La geografía de la industria
Pero, ¿cuáles elementos componen el negocio espacial?
“Imagínate un ecosistema global del espacio de alrededor de US$400.000 millones”, le sugirió la experta en la industria Carissa Christensen, directora ejecutiva de Bryce Space and Technology, a la BBC.
“Más o menos el 25% de eso es presupuesto gubernamental; una muy fina tajada es ‘otra actividad comercial’ -como viajes espaciales comerciales-, y todo el resto es la industria satelital: los satélites son la forma de hacer dinero en el espacio.
“Hay dos muy grandes mercados asociados con satélites: uno es la televisión y el otro es las aplicaciones relacionadas con navegación, posicionamiento y sincronización/cronometraje.
“Estos dos constituyen casi US$300.000 millones de ingresos y menos del 10% de eso es por el lanzamiento y construcción de los satélites, la infraestructura clave para poder actuar”.
El rey
“El negocio espacial sin duda es un sector intensivo en capital y como todos hay gente que ha ganado, y otros, perdido”, señaló Christensen.
En los últimos tiempos, sin embargo, expertos como ella han notado un cambio dramático.

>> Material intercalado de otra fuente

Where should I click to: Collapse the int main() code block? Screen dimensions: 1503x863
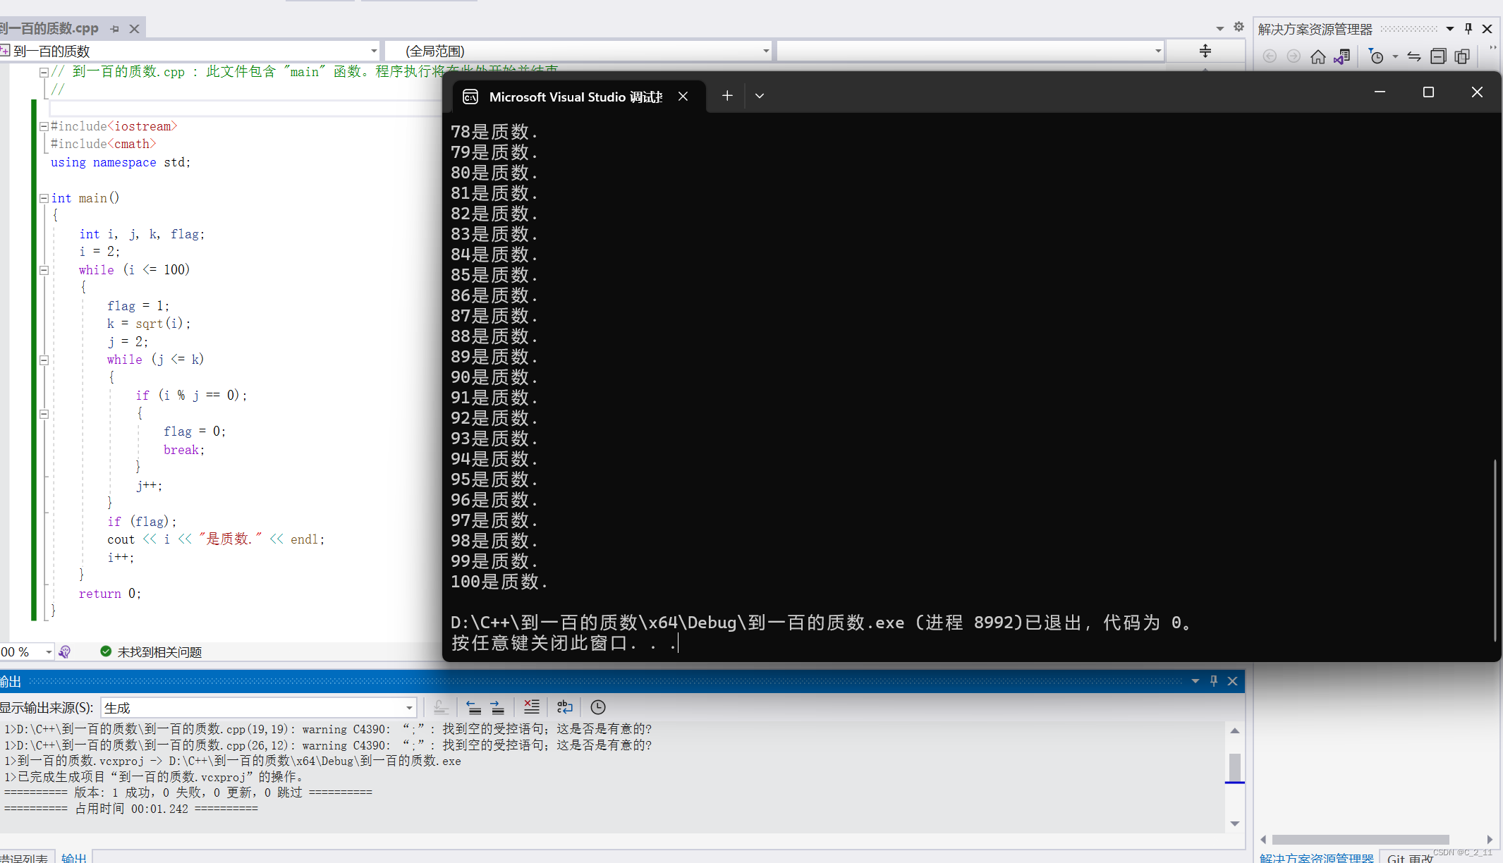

“En 2015 empezó con fuerza una tendencia hacia un nuevo tipo de inversión, así como algunos multimillonarios interesados en el espacio”.
Se refería principalmente al físico, emprendedor, inventor y magnate sudafricano Elon Musk y al empresario y magnate estadounidense, fundador de Amazon, Jeff Bezos.

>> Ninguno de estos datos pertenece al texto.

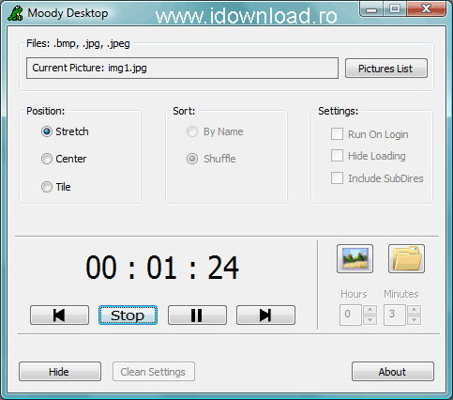Click the Moody Desktop frog icon
Viewport: 453px width, 400px height.
[15, 13]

“Las dos personas tal vez más ricas de la historia no sólo han creado compañías espaciales y ven al espacio como el mejor motor para lograr beneficios de sus inversiones sino que consideran al espacio como crítico para el futuro de la humanidad”.
Mientras llega ese futuro, en el presente uno de ellos, Elon Musk, es el rey indiscutible: con 180 satélites (más dos prototipos lanzados hace dos años) orbitando el planeta, su compañía SpaceX opera la mayor constelación de satélites comerciales.